[Start DOCUMENT EXCERPT]

The declaration provides the cities with access to federal, state and county storm resources.

In Antioch, City Manager Cornelius Johnson declared a state of emergency on Thursday and the City Council approved the proclamation a day later.

Antioch officials on Friday estimated costs associated with the local emergency at nearly $4 million, which does not include the weekend’s storm that partially closed Deer Valley Road and caused damage elsewhere.

Antioch also canceled the annual Martin Luther King Jr. Day of Service in anticipation of more storm cleanup work that would be needed, Mayor Lamar Thorpe said in a video statement on Facebook on Thursday.

An abandoned car was parked in the parking lot of the flooded Antioch Little League baseball field in Antioch, Calif., as more athospheric river storms hit the bay area on Friday, Jan. 13, 2023. (Ray Chavez/Bay Area News Group)
An abandoned car was parked in the parking lot of the flooded Antioch Little League baseball field in Antioch, Calif., as more athospheric river storms hit the bay area on Friday, Jan. 13, 2023. (Ray Chavez/Bay Area News Group) 

“While we’ve properly managed the response to these unprecedented storms, they have not been without damage to critical infrastructure like Delta Fair Boulevard or the Fulton Shipyard,” Thorpe said. “At this point, conservatively speaking, we estimate about $4 million in damages. I know that figure will continue to grow as more storms hit our area.”

[End DOCUMENT EXCERPT]

> _WHAT YOU NEED TO DO_
• a. In the Antioch storm article, what annual event did the city cancel because more cleanup work was expected?
• b. Write the next few sentences of the article on Antioch's storm emergency, picking up after Thorpe's quote.

[Start DATA EXCERPT]

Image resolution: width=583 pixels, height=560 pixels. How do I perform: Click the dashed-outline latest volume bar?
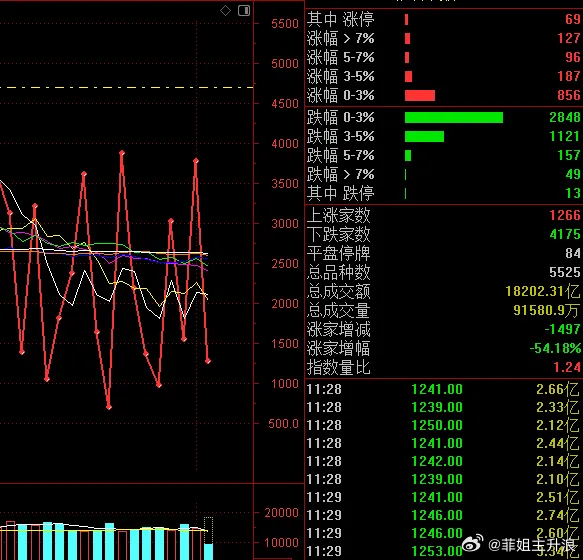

[End DATA EXCERPT]

> _ANSWERS BY TASK_
• a. The annual Martin Luther King Jr. Day of Service.

• b.
In Pittsburg, meanwhile, City Manager Garrett Evans declared a state of emergency on Jan. 11 as staff worked in shifts to respond to flooding, downed trees, road damages, and other health and safety emergency calls. Estimated costs were not yet available.

Harbor Street was flooded in Pittsburg between Yosemite Drive and the Good Shephard Church on Jan. 16, 2023.
Harbor Street was flooded in Pittsburg between Yosemite Drive and the Good Shephard Church on Jan. 16, 2023. 

On Monday morning, Harbor Street was still closed from Yosemite Drive to Greystone Place, where water flooded the street and sidewalks and some house and apartment evacuations took place as rain pummeled the area overnight, filling up nearby Kirker Creek. Residents of some 19 homes and four units in the Fox Creek Apartment complex were asked to evacuate and 12 persons were rescued via boat, according to Evans.

In an online statement late Monday, Evans said public works crews will be onsite through the week “to monitor and address water levels to ensure public safety.”

“With the current break in the weather, the water in Kirker Creek is expected to recede below maximum capacity,” he said.

In addition to flooding streets, the extreme weather compromised a 20-foot-high retaining wall and downed four 30-foot trees in Pittsburg, according to the staff report.

Check back for updates.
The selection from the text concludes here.